Assuming that the modulating signal applied to the EOM is

V (t) = β V_{ω_{c}} (t) = β A \cos ω_{c} t,

where A and ω_c are the amplitude and frequency of the signal, respectively, and β is the amplification factor of a high voltage amplifier used to drive the EOM. The interference signal detected by PD_j (j = 1, 2) is given by

S_{j} (t) = S_{j 0} + S_{j 1} \cos [φ_{j - E O M} (t) + φ_{j} (t)] = S_{j 0} + S_{j 1} \cos [z_{j} \cos ω_{c} t + φ_{j} (t)],

where S_j₀ and S_j₁ are the amplitudes of the DC component and AC component, respectively; φ_j-EOM(t) = z_jcosω_ct is the phase introduced by the EOM; z_j = πβA/V_πj is the sinusoidal phase modulation depth; V_πj is the half-wave voltage of the EOM which is related to the input laser wavelength; φ_j(t) is the phase to be demodulated. Expending Eq. (2), we can obtain

\begin{array}{l} S_{j} (t) = S_{j 0} + S_{j 1} \cos φ_{j} (t) [J_{0} (z_{j}) + 2 \sum_{m = 1}^{\infty} {(- 1)}^{m} J_{2 m} (z_{j}) \cos 2 m (ω_{c} t - θ)] \\ + S_{j 1} \sin φ_{j} (t) [2 \sum_{m = 1}^{\infty} {(- 1)}^{m} J_{2 m - 1} (z_{j}) \cos (2 m - 1) (ω_{c} t - θ)], \end{array}

where J₍₂_m_-1)(z_j) and J₂_m(z_j) denote the odd- and even-order Bessel functions, respectively. Multiplying the interference signal S_j(t) with the carrier Vω_c(t) and the second-harmonic carrier V2ω_c(t) = Acos2ω_ct, filtering out the high-frequency signals, and dividing the corresponding Bessel function, a pair of quadrature components can be obtained as

P_{j 1} (t) = - \frac{L P F [S_{j} (t) \cdot V_{ω_{c}} (t)]}{J_{1} (z_{j})} = S_{j 1} A \sin φ_{j} (t),

P_{j 2} (t) = - \frac{L P F [S_{j} (t) \cdot V_{2 ω_{c}} (t)]}{J_{2} (z_{j})} = S_{j 1} A \cos φ_{j} (t),

After the operations of division and arctangent, the demodulated phase is described as

φ_{j} (t) = arc \tan \frac{P_{j 1} (t)}{P_{j 2} (t)},

The demodulated phase can be extended to

{φ^{'}}_{j} (t) \in [0, 2 π]

, where

{φ^{'}}_{j} (t)

is the extended phase and the corresponding fractional fringe is expressed as

ε_{j} = \frac{{φ^{'}}_{j} (t)}{2 π}, ε_{j} \in [0, 1] .

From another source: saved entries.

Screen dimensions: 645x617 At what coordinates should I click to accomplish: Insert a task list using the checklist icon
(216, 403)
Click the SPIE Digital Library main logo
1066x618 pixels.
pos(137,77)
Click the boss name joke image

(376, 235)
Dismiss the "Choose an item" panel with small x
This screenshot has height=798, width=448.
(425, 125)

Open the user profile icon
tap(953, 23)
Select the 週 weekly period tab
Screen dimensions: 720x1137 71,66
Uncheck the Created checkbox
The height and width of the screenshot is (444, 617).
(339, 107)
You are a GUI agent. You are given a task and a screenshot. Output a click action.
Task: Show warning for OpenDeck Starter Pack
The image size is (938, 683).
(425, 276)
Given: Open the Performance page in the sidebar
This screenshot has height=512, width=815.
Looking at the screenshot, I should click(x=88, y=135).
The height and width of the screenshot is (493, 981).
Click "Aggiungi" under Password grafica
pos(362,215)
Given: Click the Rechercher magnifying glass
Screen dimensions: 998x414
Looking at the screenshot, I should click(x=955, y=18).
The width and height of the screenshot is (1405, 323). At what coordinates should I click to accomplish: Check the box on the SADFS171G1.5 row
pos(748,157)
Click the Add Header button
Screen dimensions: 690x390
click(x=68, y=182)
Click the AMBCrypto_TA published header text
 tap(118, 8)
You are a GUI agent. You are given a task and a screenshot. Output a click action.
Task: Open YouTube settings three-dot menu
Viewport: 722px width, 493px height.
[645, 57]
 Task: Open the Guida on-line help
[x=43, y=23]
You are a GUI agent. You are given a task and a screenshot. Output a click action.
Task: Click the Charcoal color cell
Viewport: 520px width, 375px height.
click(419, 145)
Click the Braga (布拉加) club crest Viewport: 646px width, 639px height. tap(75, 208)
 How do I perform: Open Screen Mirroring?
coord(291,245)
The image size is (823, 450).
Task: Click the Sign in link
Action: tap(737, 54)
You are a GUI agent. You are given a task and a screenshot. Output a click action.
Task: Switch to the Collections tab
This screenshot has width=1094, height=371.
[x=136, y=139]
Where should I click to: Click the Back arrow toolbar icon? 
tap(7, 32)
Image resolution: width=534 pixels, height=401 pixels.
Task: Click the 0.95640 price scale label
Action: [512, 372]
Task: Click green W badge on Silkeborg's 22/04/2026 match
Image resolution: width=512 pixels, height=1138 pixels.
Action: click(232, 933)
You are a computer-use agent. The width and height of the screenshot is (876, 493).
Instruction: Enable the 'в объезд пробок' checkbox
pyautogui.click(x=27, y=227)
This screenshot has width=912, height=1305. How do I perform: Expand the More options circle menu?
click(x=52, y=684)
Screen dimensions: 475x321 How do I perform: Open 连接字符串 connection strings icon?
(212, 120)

The integral interference fringes induced by the variation of the optical path difference are counted reversibly according to the falling or rising edge of the extended phase.

From Fig. 1 we can see that, single-frequency laser is used in the SPMI which has simple optical configuration with no polarization optics, so the sinusoidal phase modulating technique has no problems about frequency mixing and polarization mixing compared with conventional heterodyne technique. From Eq. (3), the desired phase φ_j(t) is up-converted onto the sidebands of the carrier frequency which is much more higher than the Doppler frequency caused by the moving target, and the laser intensity has no influence on the demodulated phase according to Eq. (6), so the sinusoidal phase modulating technique has less sensitivity to the low-frequency noises and the laser power drift compared with the conventional homodyne demodulation with two-detector quadrature-detection technique.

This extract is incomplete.